» **Task to complete**: The records that follow are to be printed exactly, with no images.

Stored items
=== Begin Enclosure ===

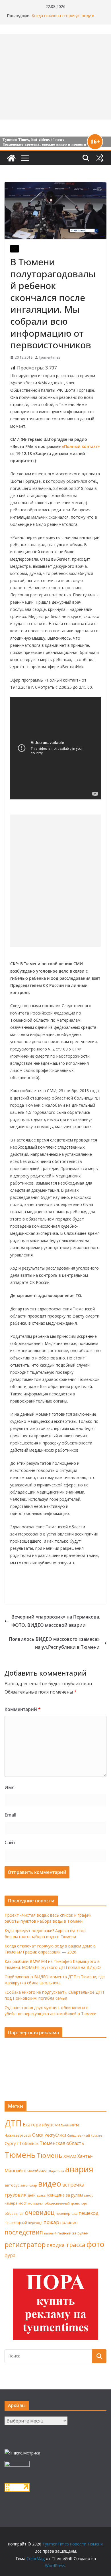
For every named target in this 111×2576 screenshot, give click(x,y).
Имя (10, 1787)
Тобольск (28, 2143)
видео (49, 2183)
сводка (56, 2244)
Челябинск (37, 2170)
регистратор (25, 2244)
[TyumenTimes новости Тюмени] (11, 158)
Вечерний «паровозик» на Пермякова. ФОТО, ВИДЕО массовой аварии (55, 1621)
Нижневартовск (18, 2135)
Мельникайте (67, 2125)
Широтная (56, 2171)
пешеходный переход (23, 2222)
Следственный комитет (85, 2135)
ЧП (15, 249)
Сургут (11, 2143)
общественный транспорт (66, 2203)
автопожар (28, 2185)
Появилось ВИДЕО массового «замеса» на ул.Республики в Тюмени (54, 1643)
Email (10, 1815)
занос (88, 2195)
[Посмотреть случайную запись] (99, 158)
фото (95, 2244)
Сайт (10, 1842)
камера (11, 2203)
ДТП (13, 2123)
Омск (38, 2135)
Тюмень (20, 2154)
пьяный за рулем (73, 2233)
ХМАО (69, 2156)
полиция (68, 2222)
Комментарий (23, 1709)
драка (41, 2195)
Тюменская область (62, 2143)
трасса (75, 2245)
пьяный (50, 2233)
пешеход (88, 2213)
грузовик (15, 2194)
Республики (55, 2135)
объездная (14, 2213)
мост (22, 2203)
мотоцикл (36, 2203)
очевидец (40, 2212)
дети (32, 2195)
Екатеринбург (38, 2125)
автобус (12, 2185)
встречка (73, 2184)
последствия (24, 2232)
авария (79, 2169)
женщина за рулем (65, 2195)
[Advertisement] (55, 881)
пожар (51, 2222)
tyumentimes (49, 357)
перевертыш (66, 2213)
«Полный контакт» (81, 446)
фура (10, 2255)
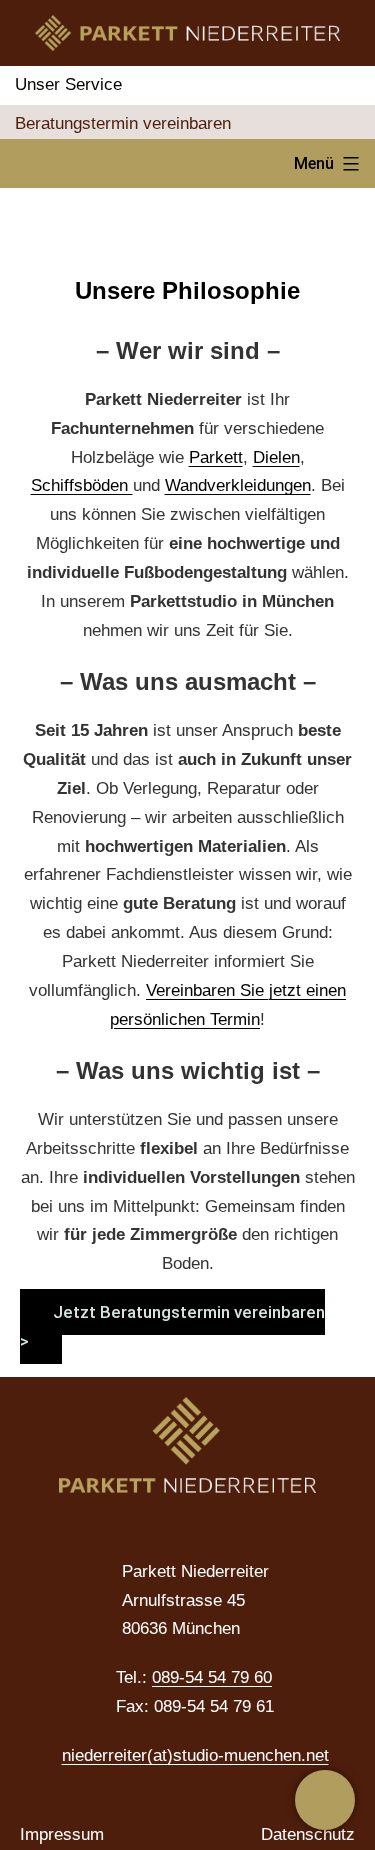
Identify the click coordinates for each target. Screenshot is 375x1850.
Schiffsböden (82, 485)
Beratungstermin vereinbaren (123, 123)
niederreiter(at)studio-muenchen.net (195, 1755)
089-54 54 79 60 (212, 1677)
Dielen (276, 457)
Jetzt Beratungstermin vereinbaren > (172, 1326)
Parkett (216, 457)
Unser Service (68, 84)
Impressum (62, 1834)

=== End Enclosure ===

» **Task solution**:
For every named target in this 111×2576 screenshot, give click(x,y).
Имя (10, 1787)
Тобольск (28, 2143)
видео (49, 2183)
сводка (56, 2244)
Челябинск (37, 2170)
регистратор (25, 2244)
[TyumenTimes новости Тюмени] (11, 158)
Вечерний «паровозик» на Пермякова. ФОТО, ВИДЕО массовой аварии (55, 1621)
Нижневартовск (18, 2135)
Мельникайте (67, 2125)
Широтная (56, 2171)
пешеходный переход (23, 2222)
Следственный комитет (85, 2135)
ЧП (15, 249)
Сургут (11, 2143)
общественный транспорт (66, 2203)
автопожар (28, 2185)
Появилось ВИДЕО массового «замеса» на ул.Республики в Тюмени (54, 1643)
Email (10, 1815)
занос (88, 2195)
[Посмотреть случайную запись] (99, 158)
фото (95, 2244)
Сайт (10, 1842)
камера (11, 2203)
ДТП (13, 2123)
Омск (38, 2135)
Тюмень (20, 2154)
пьяный за рулем (73, 2233)
ХМАО (69, 2156)
полиция (68, 2222)
Комментарий (23, 1709)
драка (41, 2195)
Тюменская область (62, 2143)
трасса (75, 2245)
пьяный (50, 2233)
пешеход (88, 2213)
грузовик (15, 2194)
Республики (55, 2135)
объездная (14, 2213)
мост (22, 2203)
мотоцикл (36, 2203)
очевидец (40, 2212)
дети (32, 2195)
Екатеринбург (38, 2125)
автобус (12, 2185)
встречка (73, 2184)
последствия (24, 2232)
авария (79, 2169)
женщина за рулем (65, 2195)
[Advertisement] (55, 881)
пожар (51, 2222)
tyumentimes (49, 357)
перевертыш (66, 2213)
«Полный контакт» (81, 446)
фура (10, 2255)
Identify the click coordinates for each target. Screenshot is 375x1850.
Schiffsböden (82, 485)
Beratungstermin vereinbaren (123, 123)
niederreiter(at)studio-muenchen.net (195, 1755)
089-54 54 79 60 (212, 1677)
Dielen (276, 457)
Jetzt Beratungstermin vereinbaren > (172, 1326)
Parkett (216, 457)
Unser Service (68, 84)
Impressum (62, 1834)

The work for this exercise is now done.